No podemos negar que vivimos inmersos como sociedad en una cultura donde cada vez es más frecuente estar ‘aislados’ o ‘competir’ por ser ‘él o los mejores’. Pero, ¿Dónde dejamos los dones o talentos que Dios nos da? Ya comenta san Pablo: “El Espíritu da a uno la sabiduría para hablar, a otro, la fe, también en el mismo Espíritu. A este se le da el don de curar, siempre en ese único Espíritu; a aquel, el don de hacer milagros; a uno, el don de profecía; a otro, el don de juzgar sobre el valor de los dones del Espíritu, a este, el don de lenguas; a aquel, el don de interpretarlas. Pero en todo esto, es el mismo y único Espíritu el que actúa, distribuyendo sus dones a cada uno en particular como él quiere. (1 Cor 12, 8-11)”

FranciscoAudiencia_JoaquinPeiroPerez_ACIPrensaPor lo tanto, a pesar que ‘la cultura del Descarte’ (Papa Francisco) predomine en las nuevas generaciones, o incluso en las nuestras, no podemos dejar a un lado aquellos talentos que Dios nos da para un ejercicio recto hacia los demás. Es notorio que abusamos o nos servirnos de esos dones de manera egoísta y vana.

Es evidente que cada vez más y más personas viven en situaciones ‘límite’, es decir, de pobreza, desigualdad, injusticia, violencia o discriminación, únicamente por no “cumplir”  las exigencias que pide la ‘cultura líquida’ (Zygmunt Bauman) o globalización, para ser aceptados.
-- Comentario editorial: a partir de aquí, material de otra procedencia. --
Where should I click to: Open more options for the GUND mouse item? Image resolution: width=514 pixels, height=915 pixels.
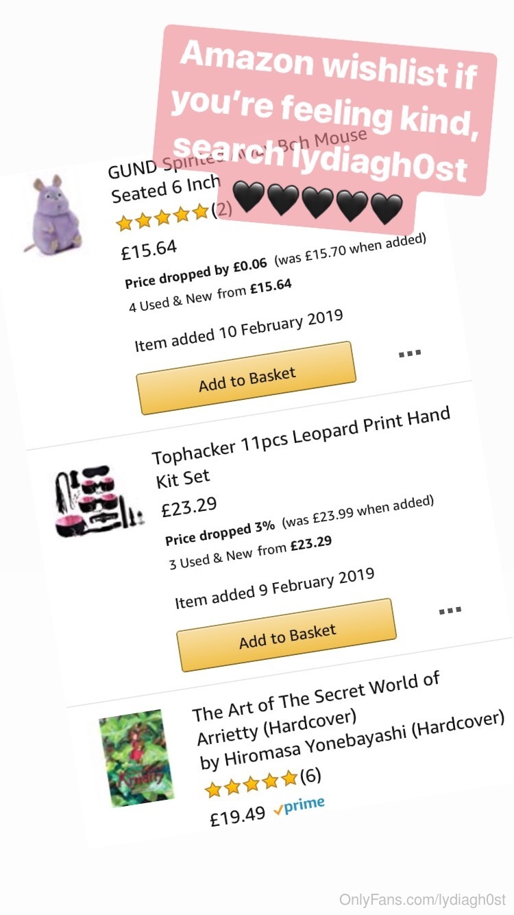tap(409, 354)
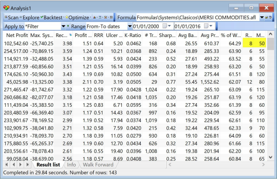The image size is (277, 179).
Task: Open the Apply to *Filter dropdown
Action: tap(63, 26)
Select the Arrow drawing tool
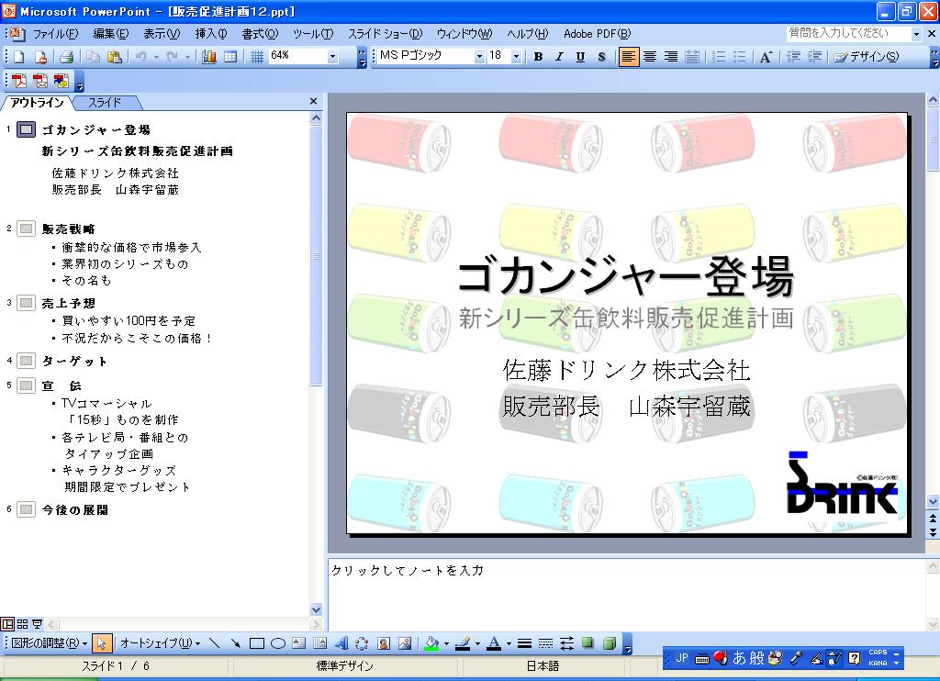940x681 pixels. pos(236,643)
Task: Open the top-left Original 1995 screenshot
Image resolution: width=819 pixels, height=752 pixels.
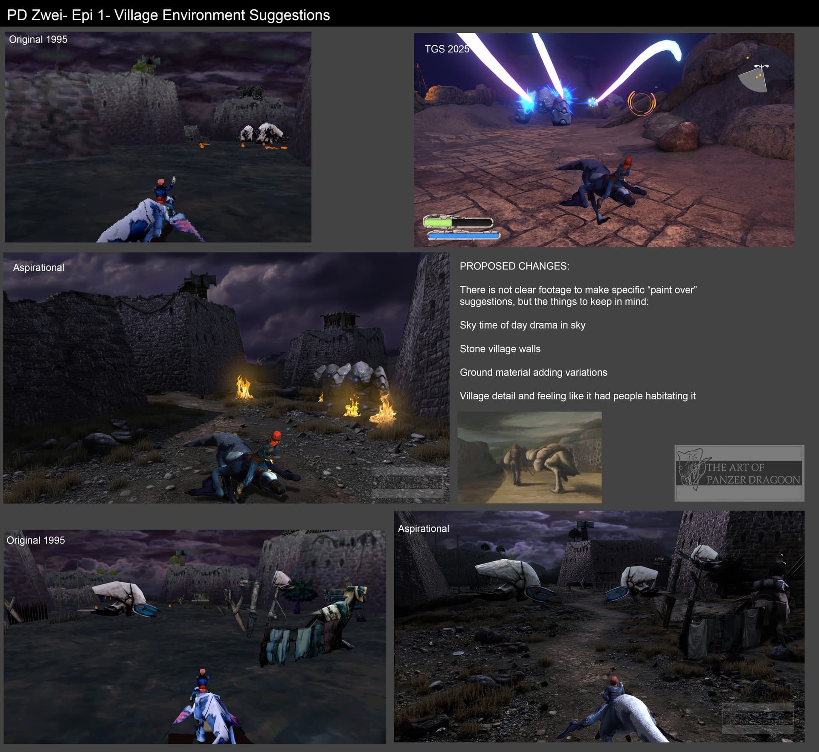Action: (x=158, y=136)
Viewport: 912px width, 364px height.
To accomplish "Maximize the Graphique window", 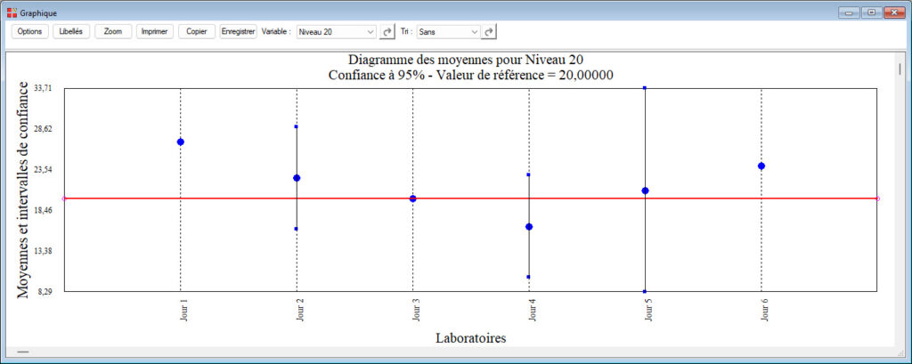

La tarea de todo bautizado es clara, poner nuestros dones al servicio de todos para crear una sociedad armónica y estable, en pocas palabras “Predicar con la vida”; y tal vez nos preguntaremos ¿Cómo puede ser esto posible? y san Pedro nos lo responde de la siguiente manera: Pongan al servicio de los demás los dones que han recibido, como buenos administradores de la gracia de Dios. El que ha recibido el don de la palabra, que la enseñe como Palabra de Dios. El que ejerce un ministerio, que lo haga como quien recibe de Dios ese poder, para que Dios sea glorificado en todas las cosas, por Jesucristo. (1 Pe 4, 10-11)

Por eso, ¡Haz como Dios y hazte hombre! (Obispo Franz Kamphaus) Es una invitación tan clara a la caridad; siendo maestros, médicos, empresarios, obreros, amas de casa, estudiantes, etc., todos estamos llamados a encarnarnos en nuestra realidad social y eclesial. Ante esto, “todos los cristianos, también los pastores, están llamados a preocuparse por la construcción de un mundo mejor. […] El pensamiento social de la Iglesia es ante todo positivo y propositivo, orienta a una acción transformadora, y en ese sentido no deja de ser un signo de esperanza que brota del corazón amante de Jesucristo.” (Papa Francisco, EG 183.)